To do
Where the records below show the word "Given" in a line, please copy that line.

Data items
====

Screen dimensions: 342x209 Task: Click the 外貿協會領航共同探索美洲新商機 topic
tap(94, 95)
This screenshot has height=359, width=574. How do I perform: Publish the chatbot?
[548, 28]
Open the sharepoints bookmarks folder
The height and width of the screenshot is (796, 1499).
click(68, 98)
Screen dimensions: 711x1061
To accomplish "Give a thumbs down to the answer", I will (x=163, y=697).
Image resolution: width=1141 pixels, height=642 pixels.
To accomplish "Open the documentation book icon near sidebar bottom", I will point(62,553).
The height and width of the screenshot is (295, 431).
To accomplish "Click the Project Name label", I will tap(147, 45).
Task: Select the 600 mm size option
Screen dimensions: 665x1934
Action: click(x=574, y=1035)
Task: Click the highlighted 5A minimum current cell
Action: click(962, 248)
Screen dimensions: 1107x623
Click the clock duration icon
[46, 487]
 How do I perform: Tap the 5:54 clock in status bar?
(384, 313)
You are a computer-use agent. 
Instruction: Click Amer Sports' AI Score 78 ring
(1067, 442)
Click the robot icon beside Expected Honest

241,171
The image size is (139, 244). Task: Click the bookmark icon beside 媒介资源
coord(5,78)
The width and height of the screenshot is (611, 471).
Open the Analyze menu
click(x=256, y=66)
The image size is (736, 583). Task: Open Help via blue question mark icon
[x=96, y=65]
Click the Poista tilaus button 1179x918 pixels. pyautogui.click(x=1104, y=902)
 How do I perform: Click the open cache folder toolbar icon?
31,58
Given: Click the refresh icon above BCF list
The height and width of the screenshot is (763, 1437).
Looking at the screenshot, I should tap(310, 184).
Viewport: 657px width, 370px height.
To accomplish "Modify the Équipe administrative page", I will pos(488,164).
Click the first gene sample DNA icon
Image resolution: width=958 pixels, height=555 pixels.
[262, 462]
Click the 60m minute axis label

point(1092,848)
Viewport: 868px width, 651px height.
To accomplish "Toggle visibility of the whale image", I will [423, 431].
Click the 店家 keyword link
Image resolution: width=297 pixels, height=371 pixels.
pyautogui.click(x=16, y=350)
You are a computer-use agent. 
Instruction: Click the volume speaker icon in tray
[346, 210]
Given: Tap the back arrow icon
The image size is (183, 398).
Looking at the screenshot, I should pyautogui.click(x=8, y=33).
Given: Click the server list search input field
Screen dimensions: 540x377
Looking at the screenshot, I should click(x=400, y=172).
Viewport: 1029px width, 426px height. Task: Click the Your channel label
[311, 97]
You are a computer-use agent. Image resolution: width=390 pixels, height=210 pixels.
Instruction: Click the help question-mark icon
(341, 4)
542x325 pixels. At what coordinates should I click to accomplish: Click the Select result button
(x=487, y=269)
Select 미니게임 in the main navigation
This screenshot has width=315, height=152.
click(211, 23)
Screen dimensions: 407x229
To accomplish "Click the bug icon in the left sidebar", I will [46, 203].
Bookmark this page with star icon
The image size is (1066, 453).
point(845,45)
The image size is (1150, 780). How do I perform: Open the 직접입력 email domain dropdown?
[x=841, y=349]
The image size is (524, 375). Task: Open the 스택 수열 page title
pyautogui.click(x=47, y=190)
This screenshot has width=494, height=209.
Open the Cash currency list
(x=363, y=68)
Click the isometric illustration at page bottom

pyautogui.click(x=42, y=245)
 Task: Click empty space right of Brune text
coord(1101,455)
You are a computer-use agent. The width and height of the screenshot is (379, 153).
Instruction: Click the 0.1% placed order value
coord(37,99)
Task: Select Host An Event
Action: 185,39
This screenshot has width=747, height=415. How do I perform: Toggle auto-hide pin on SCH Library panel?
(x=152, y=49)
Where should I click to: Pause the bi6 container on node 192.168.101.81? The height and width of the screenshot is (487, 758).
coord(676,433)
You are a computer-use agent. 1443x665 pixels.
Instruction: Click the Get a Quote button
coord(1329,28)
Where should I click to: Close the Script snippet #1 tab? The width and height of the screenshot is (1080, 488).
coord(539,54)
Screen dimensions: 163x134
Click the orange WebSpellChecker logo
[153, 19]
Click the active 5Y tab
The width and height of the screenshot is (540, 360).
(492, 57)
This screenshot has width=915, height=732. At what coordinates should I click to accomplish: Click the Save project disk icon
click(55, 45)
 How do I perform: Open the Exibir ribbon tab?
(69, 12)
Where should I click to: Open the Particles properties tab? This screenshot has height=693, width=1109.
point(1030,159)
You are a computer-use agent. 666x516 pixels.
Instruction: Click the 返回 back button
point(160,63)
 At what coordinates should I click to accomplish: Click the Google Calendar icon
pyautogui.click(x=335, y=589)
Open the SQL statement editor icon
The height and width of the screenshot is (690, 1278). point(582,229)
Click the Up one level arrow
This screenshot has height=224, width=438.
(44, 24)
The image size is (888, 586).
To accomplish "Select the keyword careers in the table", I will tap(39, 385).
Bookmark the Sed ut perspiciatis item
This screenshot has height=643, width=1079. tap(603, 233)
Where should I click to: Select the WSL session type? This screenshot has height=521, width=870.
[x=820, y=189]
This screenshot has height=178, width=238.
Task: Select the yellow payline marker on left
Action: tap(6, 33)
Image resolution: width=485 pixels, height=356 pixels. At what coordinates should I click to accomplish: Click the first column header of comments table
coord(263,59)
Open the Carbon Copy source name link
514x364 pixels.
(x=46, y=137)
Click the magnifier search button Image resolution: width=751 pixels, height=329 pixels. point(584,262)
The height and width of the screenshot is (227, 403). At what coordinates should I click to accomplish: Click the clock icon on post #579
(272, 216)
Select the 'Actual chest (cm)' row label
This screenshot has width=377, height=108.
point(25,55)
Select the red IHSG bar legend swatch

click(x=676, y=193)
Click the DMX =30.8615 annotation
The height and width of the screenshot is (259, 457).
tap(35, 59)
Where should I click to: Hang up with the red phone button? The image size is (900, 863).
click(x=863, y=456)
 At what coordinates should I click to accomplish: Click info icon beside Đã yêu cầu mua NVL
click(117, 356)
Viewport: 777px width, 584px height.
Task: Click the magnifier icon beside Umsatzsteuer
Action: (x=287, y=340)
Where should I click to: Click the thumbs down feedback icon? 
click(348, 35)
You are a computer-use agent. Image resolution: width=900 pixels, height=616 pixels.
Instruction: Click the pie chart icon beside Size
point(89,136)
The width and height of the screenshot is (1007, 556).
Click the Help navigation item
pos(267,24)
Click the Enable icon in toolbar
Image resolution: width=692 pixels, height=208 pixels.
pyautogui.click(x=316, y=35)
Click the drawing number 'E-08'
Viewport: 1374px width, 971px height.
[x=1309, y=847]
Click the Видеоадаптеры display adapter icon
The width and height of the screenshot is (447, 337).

====

Exercise solution
Given: Click the refresh icon above BCF list
Given: Tap the back arrow icon
Given: Click the server list search input field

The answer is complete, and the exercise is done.